Introduction:

Most of the patients with CML started to receive a generic formulation of imatinib (IM) in May 2013, available in the Public Health in Brazil.

The lack of information about the tolerability and efficacy of generics was a concern to patients and doctors who have been treating with Glivec, the original IM from Novartis since 2002.

Objectives:

To evaluate the efficacy and tolerability of generic of IM in CML chronic phase (CP) patients who had achieved a stable major molecular response (MMR) with Glivec before May 2013.

Methods:

The absolute level of BCR-ABL transcript from peripheral blood was serially measured every 3 to 6 months by RT-qPCR. Only level variation > 0,1% expressed on the International Scale and adverse events were noted.

Results:

Forty CML-CP patients in MMR defined as BCR-ABL (IS) £ 0,1% in at least to consecutive times, who started the generic IM in May 2013 were evaluated. All of them received 400 mg of generic IM during 24 months.

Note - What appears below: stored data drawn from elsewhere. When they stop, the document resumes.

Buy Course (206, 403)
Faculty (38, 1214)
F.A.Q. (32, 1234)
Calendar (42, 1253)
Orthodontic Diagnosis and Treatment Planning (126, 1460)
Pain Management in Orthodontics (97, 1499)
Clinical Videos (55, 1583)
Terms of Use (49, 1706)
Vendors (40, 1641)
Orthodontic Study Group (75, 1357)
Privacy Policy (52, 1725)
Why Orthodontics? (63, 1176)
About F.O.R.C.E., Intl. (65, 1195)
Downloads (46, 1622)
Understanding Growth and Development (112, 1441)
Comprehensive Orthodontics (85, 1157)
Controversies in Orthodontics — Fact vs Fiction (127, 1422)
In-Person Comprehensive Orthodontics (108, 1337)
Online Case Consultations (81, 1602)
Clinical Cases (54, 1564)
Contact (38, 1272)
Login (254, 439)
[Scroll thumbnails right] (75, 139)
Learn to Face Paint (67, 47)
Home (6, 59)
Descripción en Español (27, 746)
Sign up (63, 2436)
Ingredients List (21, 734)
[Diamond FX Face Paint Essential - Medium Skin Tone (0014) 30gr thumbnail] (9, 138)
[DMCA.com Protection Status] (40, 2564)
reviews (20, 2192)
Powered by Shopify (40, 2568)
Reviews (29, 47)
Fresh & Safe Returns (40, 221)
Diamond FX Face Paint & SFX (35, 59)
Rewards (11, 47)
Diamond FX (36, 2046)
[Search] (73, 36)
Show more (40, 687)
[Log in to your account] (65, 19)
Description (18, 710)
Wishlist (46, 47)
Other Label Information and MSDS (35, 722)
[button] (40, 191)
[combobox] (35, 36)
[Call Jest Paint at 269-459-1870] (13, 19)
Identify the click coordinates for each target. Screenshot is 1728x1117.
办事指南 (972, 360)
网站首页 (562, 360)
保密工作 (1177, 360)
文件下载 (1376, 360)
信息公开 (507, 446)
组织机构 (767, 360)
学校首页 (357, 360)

Of 40 patients, 24 (60%) had no variation on sequential analysis and 13 (32,5%) had one or two variation of BCR-ABL/BCR between 0,1% to 1,16%, but re-achieved MMR.

Two patients, due to compliance issue, lost MMR. One re-achieved MMR with generic imatinib, the other one with nilotinib.

One patient presented hepatic toxicity grade 3, and was switched to dasatinib, without lack of MMR.

Overall, MMR was maintained in all but one patient (98%).

Conclusion:

In this specific MMR group, the use of generic IM was found to be safe and highly effective in maintaining MMR.

Disclosures

No relevant conflicts of interest to declare.

Topics:
imatinib mesylate, leukemia, myelocytic, chronic, measles-mumps-rubella vaccine, bcr-abl tyrosine kinase, adverse event, dasatinib, generic drugs, hepatotoxicity, leukemia, myeloid, chronic-phase, nilotinib

Author notes

*

Asterisk with author names denotes non-ASH members.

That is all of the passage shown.